Let $T$ be the top of the tripod, $A,B,C$ are end points of three legs. Let $S$ be the point on $TA$ such that $[TS] = 4$ and $[SA] = 1$. Let $O$ be the center of the base equilateral triangle $ABC$. Let $M$ be the midpoint of segment $BC$. Let $h$ be the distance from $T$ to the triangle $SBC$ ($h$ is what we want to find).

We have the volume ratio $\frac {[TSBC]}{[TABC]} = \frac {[TS]}{[TA]} = \frac {4}{5}$.

So $\frac {h\cdot [SBC]}{[TO]\cdot [ABC]} = \frac {4}{5}$.

We also have the area ratio $\frac {[SBC]}{[ABC]} = \frac {[SM]}{[AM]}$.

The triangle $TOA$ is a $3-4-5$ right triangle so $[AM] = \frac {3}{2}\cdot[AO] = \frac {9}{2}$ and $\cos{\angle{TAO}} = \frac {3}{5}$.

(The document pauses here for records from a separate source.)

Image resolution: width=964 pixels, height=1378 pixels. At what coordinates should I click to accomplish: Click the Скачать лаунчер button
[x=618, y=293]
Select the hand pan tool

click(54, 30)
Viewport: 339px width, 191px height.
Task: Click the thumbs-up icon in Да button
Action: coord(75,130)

Applying Law of Cosines to the triangle $SAM$ with $[SA] = 1$, $[AM] = \frac {9}{2}$ and $\cos{\angle{SAM}} = \frac {3}{5}$, we find:

$[SM] = \frac {\sqrt {5\cdot317}}{10}.$

Putting it all together, we find $h = \frac {144}{\sqrt {5\cdot317}}$.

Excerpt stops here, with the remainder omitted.